L’extension de la famille des gentils

L’extension de la famille des gentils, récits d’espoirs et de déboires en autostop, Amélie Charcosset, autoédition, 2015.

De quoi ça parle ?

Un jour, je me suis mise à faire du stop, et comme souvent, je vois les choses en grand, c’était tout de suite pour un trajet Istanbul-Normandie. Après, je n’ai plus vraiment arrêté quand j’ai découvert que le stop collait bien à mon idée de la vie.

Alors, beaucoup de kilomètres plus tard (20 000 ? 30 000 ?), ça fait un certain nombre de véhicules, de gens au volant, d’histoires.

L’extension de la famille des gentils, c’est une compilation de quelques unes d’entre elles, quelques portraits de conducteurs et quelques anecdotes de l’attente, quelques espoirs, quelques déboires.

Un extrait

“Je fais ce voyage pour expérimenter, à une échelle minuscule, les frontières, les barrières, les bordures, les passages, les territoires, les appartenances, et ce que c’est, en soi, un pays. Ce que c’est, en moi, un pays. Les frontières du corps, celles que l’on se met, les limites, la liberté de mouvement et de circulation à l’intérieur de soi-même, dans des recoins jusqu’alors inexplorés : la peur, la fatigue des muscles, les tensions, le découragement, mais aussi la joie, l’émotion devant la bienveillance, la gratitude.

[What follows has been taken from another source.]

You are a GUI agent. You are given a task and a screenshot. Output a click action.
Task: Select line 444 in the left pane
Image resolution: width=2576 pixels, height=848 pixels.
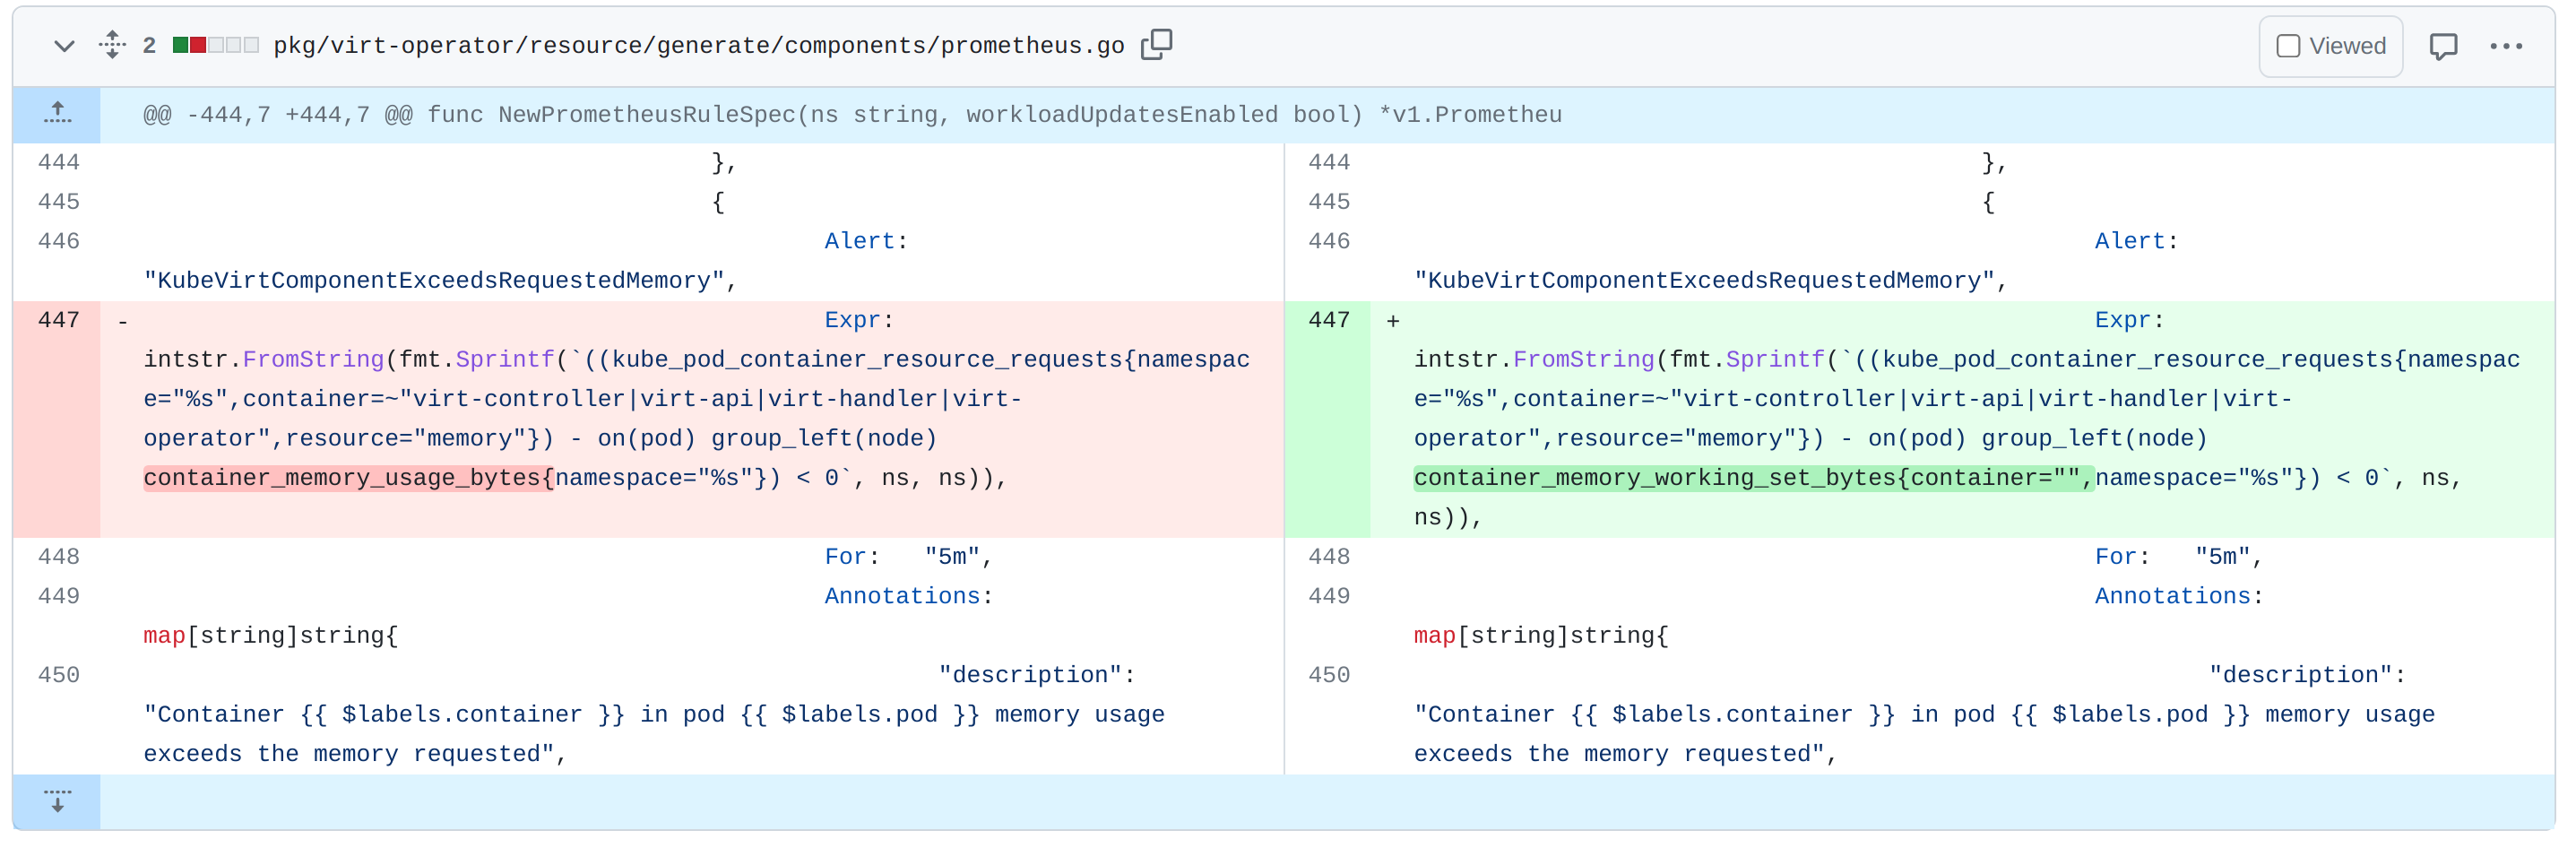(58, 161)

Je fais ce voyage pour la distance, pour sentir les kilomètres, pour me rapprocher, pour avoir une idée physique du monde, pour mettre une réalité sur mes cartes mentales, sur mes représentations à deux balles. Pour connaître. Pour avoir des choses à dire, à raconter, à écrire.

Pour apprendre à me taire.

Je fais ce voyage pour tester l’étanchéité des langues, et espérer qu’elle saute. Je fais ce voyage pour la perméabilité des langages, pour éprouver cet éloignement du russe quand le slovène revient et ce mélange de moi – c’est moi qui parle et je suis si mélangée, entre diverses façons de dire, j’ai appris à dire pluie en bosniaque parce qu’aucune langue que je connais ne suffisait. Je fais ce voyage pour avoir le sentiment de réapprendre à parler, d’ouvrir des mondes au fur et à mesure que je me rapproche parce que ma capacité à décrire ce qui m’entoure se développe, parce que je retrouve des termes que j’avais oubliés.

Je fais ce voyage pour voir des gens et ce qu’ils disent du monde et de la vie, pour écouter les histoires, et la façon dont elles s’ancrent au paysage : les voitures et les camions qui s’arrêtent vont quelque part, pour quelque chose. Les hommes conduisent, travaillent, vivent, sculptent le bois, boivent de la slivivica, aiment, luttent avec la crise, refont leurs pièces d’identité, chantent en serbe, s’ennuient. Les hommes ont voyagé, ils se souviennent et c’est beau. Jardinier en Slovénie, autostoppeur en Irak, et Sarajevo.

Je fais ce voyage pour voir si j’ai bien retenu la leçon du lâcher-prise, le fait de se laisser porter par ce qui se passe, de se jeter sur ce qui dépasse, de renoncer à Sarajevo – Sarajevo sera toujours là, même une quatrième fois.

Je fais ce voyage pour avoir le temps d’apprendre des poèmes, des beaux textes, des alexandrins, de faire rouler les mots dans ma bouche sur le chemin ou dans l’attente : Max Jacob, Racine, Cendrars, Norge. Je fais ce voyage comme on fait corps.

Je fais ce voyage pour je ne sais quoi encore.”